Although not always supported by our society, grief over the loss of a pet is a normal, healthy reaction. The passage of grief is through, not over, not by, not around, but through. It is the very difficult process of adapting to a significant loss. Although not always a linear or well-defined process, for many people grief manifests itself in several stages. These have been described by Elisabeth Kübler-Ross as:
Denial is often the first reaction to learning about the death or terminal illness of a loved one. It is a defense mechanism used to protect ourselves from overwhelming emotions. “I can’t imagine life without him”, “I can’t believe she’s gone”, “This isn’t happening, it must be a bad dream” are all familiar sayings.

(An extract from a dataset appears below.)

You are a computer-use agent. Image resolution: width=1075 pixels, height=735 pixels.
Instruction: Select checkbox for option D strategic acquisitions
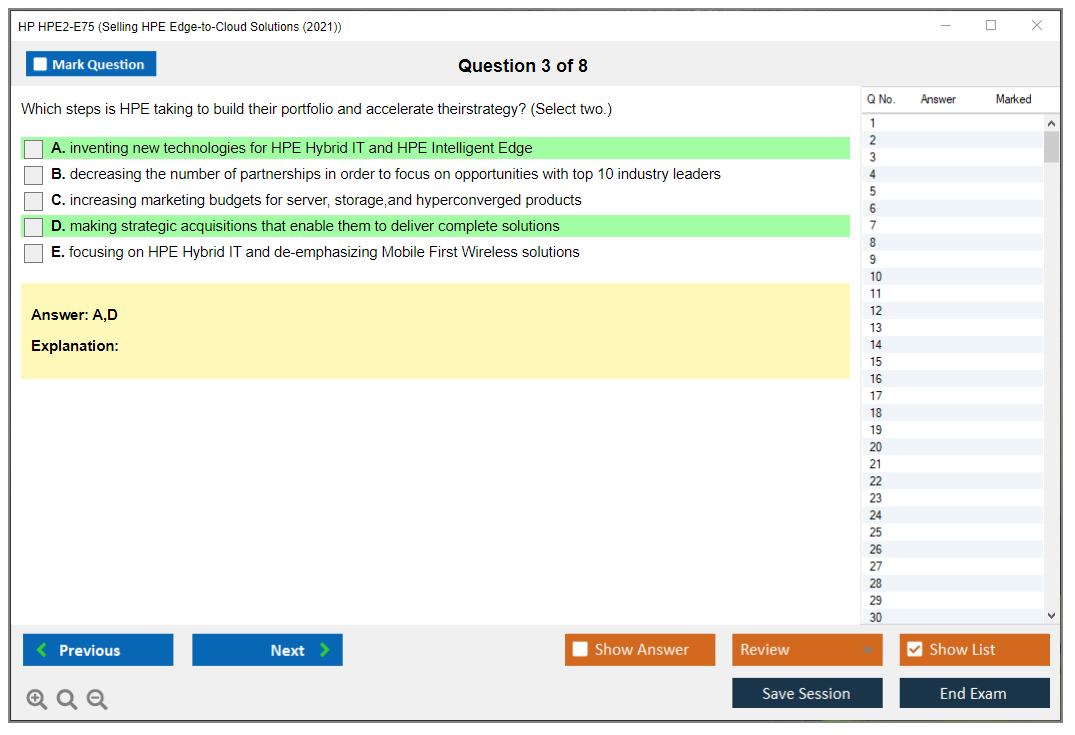pyautogui.click(x=34, y=227)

When the reality of the situation starts to sink in, we again shield ourselves from the pain by redirecting it and expressing it as anger. Convenient targets are family and friends, our dying or deceased pet, and very often veterinary staff. Rationally we know these people are not to blame but emotionally we need some kind of outlet.
As we begin to feel helpless and vulnerable to feelings of sorrow and loss we try to find ways to regain control. The bargaining stage is the could have, should have, would have stage. “I could have saved my pet, if only I had…..”, “I should have taken her to the vet sooner”, “Things would have been different if I……”
In the depression stage sadness and regret predominate. This is the time when we cry a lot, we feel unable to cope with everyday life, we don’t eat or sleep properly, and begin to feel very worn down. We often withdraw from others at this time when really it is when we need help the most.
Reaching the acceptance stage of mourning is a gift not afforded to everyone, especially if we have not taken the time or effort to grieve properly, or if our grief is complicated by other factors. It is not a period of happiness but rather a time of peaceful resolution.